Ia membandingkan, negara Cina misalnya, yang diprediksi di awal tahun 2019 akan tumbuh 6,9 persen, nyatanya hanya mampu tumbuh 6,1 persen.
Sementara itu, India juga mengalami tekanan yakni 7,23 persen, dari prediksi 8,25 persen. "Turkey juga memasuki keadaan yang sulit. Secara keseluruhan perekonomian 5,02 relatif baik," kata Arif kepada awak media di Wisma Negara, Jakarta, Selasa (10/2).
Selain itu, kata Arif, pertumbuhan 5,02 persen tidak tumbuh begitu saja secara natural, melainkan tumbuh berkualitas berkat ada bauran kebijakan yang menggerakan sektor riil.
Di sisi lain, lanjutnya, meski ekspor secara volume naik 9,82 akan tetapi secara nilai mengalami kontraksi, karena memang harga komoditas turun. "Hal ini yang kemudian turun. Jadi, ini penurunan dikarena situasi menurun harganya. Jadi ini akibatkan tekanan ekonomi kita. Walau volume meningkat, tapi secara nilai ada kontraksi karena harga komoditas," ujarnya.
Selanjutnya, Arif mengatakan, pada tahun 2019 Pemerintah juga berhasil mengendalikan impor dengan baik, terutama impor migas. Sebab, impor migas kontribusinya mencapai 12 sampai 13 persen dalam struktur impor.

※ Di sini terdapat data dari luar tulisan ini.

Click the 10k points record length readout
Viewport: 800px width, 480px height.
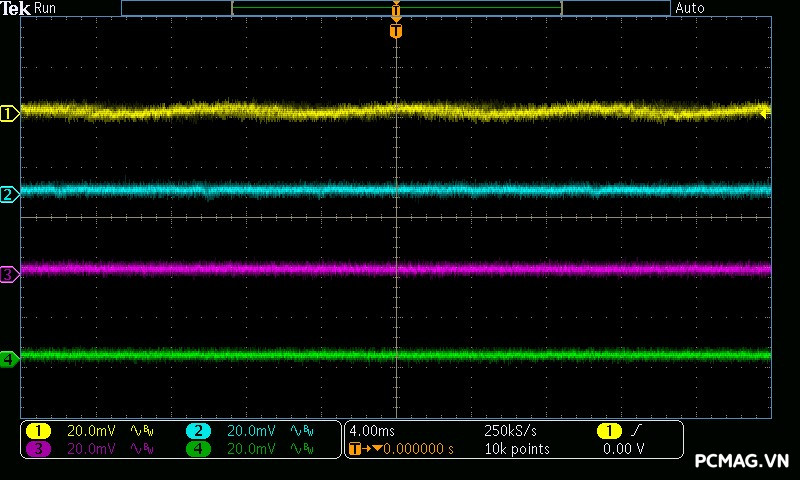click(x=516, y=449)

"Impor kita didominasi bahan baku dan bahan penolong di atas 70 persen. Bahan baku contohnya, peresmian extended operation PT Chemical di Banten, adalah bagian untuk menekan bahan baku," ungkapnya.
"Ini nanti akan membantu untuk memberikan TKDN di industri otomotif. Karena Presiden mengarahkan pengembangan sektor berusaha, penanam modal baik yang sifatnya direct langsung dari luar ngeri. Mengarah menghasil devisa, subsitusi impor," tambahnya.